(THE DATA begins)
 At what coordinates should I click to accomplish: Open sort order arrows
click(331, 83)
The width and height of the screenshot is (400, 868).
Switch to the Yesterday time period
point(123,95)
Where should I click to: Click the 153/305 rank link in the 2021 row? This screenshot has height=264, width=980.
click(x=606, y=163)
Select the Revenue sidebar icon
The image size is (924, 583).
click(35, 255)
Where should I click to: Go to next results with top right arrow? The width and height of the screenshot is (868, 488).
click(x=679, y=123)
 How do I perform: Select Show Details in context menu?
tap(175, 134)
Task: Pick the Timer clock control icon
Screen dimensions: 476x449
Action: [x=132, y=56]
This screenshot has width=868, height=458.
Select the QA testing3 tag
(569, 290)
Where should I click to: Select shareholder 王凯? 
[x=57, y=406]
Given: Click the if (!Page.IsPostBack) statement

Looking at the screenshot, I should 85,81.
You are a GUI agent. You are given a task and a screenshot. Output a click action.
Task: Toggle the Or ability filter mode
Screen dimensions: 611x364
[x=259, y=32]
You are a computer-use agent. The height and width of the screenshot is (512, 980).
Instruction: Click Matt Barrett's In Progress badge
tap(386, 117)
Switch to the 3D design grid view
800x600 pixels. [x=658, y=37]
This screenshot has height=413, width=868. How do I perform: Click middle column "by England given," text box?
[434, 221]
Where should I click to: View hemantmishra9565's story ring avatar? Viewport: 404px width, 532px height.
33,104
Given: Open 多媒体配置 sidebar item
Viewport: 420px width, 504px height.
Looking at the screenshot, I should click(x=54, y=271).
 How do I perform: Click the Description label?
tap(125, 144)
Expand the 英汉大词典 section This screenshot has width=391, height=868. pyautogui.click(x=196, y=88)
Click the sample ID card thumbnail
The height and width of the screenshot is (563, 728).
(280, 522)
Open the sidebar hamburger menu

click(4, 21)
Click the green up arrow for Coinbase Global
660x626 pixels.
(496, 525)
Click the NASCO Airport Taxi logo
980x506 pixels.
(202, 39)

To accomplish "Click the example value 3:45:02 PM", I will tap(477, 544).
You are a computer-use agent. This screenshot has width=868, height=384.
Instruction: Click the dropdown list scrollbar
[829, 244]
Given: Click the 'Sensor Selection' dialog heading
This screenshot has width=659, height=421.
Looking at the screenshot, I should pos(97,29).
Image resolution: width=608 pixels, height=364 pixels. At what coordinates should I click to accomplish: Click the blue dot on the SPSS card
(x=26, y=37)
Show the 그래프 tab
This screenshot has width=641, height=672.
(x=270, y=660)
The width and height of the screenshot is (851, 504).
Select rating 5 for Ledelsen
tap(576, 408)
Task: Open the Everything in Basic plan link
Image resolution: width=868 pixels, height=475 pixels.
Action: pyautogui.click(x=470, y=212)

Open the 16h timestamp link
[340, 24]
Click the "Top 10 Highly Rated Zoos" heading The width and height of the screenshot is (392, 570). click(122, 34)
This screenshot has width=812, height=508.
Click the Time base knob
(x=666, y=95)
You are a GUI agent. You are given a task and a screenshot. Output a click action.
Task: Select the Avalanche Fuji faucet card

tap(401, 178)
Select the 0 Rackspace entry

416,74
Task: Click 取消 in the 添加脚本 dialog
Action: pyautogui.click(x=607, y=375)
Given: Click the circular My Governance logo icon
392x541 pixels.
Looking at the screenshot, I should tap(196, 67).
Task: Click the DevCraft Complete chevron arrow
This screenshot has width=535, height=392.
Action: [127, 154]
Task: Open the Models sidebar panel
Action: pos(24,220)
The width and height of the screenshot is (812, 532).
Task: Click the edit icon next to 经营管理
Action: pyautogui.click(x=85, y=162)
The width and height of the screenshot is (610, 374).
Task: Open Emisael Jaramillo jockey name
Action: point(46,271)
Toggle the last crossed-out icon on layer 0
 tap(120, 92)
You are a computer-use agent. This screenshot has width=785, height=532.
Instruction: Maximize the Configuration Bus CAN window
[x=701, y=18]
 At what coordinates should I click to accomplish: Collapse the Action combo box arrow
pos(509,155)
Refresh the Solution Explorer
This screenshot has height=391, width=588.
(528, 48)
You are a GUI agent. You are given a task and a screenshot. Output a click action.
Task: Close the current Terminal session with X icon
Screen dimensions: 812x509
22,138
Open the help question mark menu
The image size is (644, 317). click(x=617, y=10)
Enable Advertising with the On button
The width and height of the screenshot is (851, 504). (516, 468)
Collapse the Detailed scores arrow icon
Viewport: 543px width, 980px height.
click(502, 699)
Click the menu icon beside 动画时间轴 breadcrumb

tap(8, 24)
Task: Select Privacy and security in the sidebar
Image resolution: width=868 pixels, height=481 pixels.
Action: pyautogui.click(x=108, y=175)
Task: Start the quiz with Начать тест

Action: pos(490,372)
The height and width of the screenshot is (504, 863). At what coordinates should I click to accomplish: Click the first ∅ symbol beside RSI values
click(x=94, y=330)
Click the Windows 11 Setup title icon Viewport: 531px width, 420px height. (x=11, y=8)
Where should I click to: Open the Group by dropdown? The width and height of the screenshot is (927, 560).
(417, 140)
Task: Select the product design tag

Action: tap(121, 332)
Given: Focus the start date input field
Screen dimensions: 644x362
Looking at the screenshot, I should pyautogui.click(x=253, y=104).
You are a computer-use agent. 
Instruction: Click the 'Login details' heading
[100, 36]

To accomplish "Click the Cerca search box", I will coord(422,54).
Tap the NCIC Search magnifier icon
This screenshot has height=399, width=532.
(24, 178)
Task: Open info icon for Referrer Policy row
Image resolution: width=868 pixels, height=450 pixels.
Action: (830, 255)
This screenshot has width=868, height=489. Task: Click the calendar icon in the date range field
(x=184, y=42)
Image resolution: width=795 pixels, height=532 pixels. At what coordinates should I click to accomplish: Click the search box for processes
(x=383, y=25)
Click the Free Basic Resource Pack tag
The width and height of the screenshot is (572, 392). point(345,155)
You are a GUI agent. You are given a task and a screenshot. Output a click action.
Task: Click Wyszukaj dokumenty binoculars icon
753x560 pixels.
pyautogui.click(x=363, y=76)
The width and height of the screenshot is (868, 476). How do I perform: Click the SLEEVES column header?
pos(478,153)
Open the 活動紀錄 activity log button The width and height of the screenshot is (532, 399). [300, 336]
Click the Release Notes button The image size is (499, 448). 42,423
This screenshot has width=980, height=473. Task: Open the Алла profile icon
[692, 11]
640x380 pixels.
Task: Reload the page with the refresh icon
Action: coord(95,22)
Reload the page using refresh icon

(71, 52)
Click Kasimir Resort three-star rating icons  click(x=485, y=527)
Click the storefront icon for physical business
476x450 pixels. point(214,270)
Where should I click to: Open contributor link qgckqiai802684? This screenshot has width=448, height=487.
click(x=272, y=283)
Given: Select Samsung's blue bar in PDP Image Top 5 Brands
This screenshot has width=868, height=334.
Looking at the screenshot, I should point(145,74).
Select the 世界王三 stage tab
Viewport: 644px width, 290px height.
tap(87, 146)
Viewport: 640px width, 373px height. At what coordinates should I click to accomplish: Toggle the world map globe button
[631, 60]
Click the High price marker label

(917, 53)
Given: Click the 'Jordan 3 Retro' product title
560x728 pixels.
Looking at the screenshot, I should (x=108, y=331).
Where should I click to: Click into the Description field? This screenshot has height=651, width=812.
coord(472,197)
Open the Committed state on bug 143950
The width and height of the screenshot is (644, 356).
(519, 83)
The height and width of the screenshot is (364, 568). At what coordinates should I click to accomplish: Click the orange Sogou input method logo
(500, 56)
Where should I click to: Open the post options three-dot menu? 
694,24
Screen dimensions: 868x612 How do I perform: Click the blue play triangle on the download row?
(THE DATA ends)
YOUR OBJECTIVE:
Set down, unchanged, only those lines above that fall between the line with "Task: Click Wyszukaj" and the line with "Open the 活動紀錄", the two end lines included.

EXERCISE RESULT:
Task: Click Wyszukaj dokumenty binoculars icon
753x560 pixels.
pyautogui.click(x=363, y=76)
The width and height of the screenshot is (868, 476). How do I perform: Click the SLEEVES column header?
pos(478,153)
Open the 活動紀錄 activity log button The width and height of the screenshot is (532, 399). [300, 336]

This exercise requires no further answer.